Add support for strided tensors #494

protonu · 2018-06-07T22:12:21Z

This commit is to start support for strided tensors. I made changes
to percolate a vector in TensorInfo down to emitCudaKernel to allow
codegen to cast strided tensors. This required changes to an unit test
to expect the correct cast.

ftynse

please do not commit spurious files (tags and .swp)

nicolasvasilache

I don't understand the point about passing possibly empty information which is default initialized to empty.
Simply passing the actual values everywhere should be enough.

codegen is called (without TensorInfo) from a number of unit tests. I can either either remove the default argument, or change the unit tests. Please let me know what you think.

This commit is to start support for strided tensors. I made changes to percolate a vector in TensorInfo down to emitCudaKernel to allow codegen to cast strided tensors. This required changes to an unit test to expect the correct cast.

nicolasvasilache · 2018-06-08T17:03:08Z

After looking a bit deeper at the impl, I am not a fan of having 2 ways of specifying the strides during codegen (both Halide and TensorInfo) so we should chose 1. Worse, the mechanisms themselves may be incorrect because the name of the generated kernel will not vary with strides but the content of the kernel will be hardcoded for strides.

So I think I would go the following route, but this probably requires a second set of eyes cc @abadams
@ftynse:

since Halide can represent strides, let's use Halide
add new parameters for each stride in translateParam and translateOutput (in tc2halide.cc) and make those the strides of the halide ImageParam and OutputImageParam
update computeParamValueMap in halide_utils.cc to tie the JIT stride information to the halide inputs
update codegen to take input strides into account

This will increase the dimension of the parameter space for ISL, it will also increase the specializedName and the list of values we send to each kernel call.

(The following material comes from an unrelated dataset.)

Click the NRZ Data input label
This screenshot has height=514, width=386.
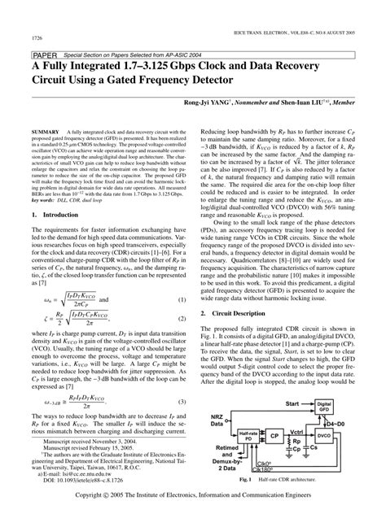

On the other hand, this will allow us to go to a parametric stride version since strides will be passed to the kernel.

So this is more complex than I originally anticipated for a bootcamp task, sorry about that.

ftynse · 2018-06-09T10:25:45Z

Because Scop already owns the description of in/out tensors (through Halide in/out parameters), it makes sense for it to also own the stride information. It is more consistent than passing this information to codegen with a room for mismatching size or stride errors.

This will increase the dimension of the parameter space for ISL, it will also increase the specializedName and the list of values we send to each kernel call.

And we probably need to introduce new parameters due to polynomial strides. That is, for A[N][M][K], the strides are M*K, K, 1 and you cannot express M*K as an affine function. So you need another parameter _M_times_K and some external knowledge that _M_times_K === M * K.

skimo-openhub · 2018-06-12T12:48:52Z

On Fri, Jun 08, 2018 at 10:03:18AM -0700, Nicolas Vasilache wrote: So I think I would go the following route, but this probably requires a second set of eyes cc @abadams @ftynse: 1. since Halide can represent strides, let's use Halide

I don't agree with this reasoning. It's not because we _can_ do something that we necessarily need to do it.

This will increase the dimension of the parameter space for ISL, it will also increase the specializedName and the list of values we send to each kernel call.

Hold on! Why does this need to be encoded as isl parameters? skimo

nicolasvasilache · 2018-06-12T13:51:09Z

I don't agree with this reasoning. It's not because we can do something that we necessarily need to do it.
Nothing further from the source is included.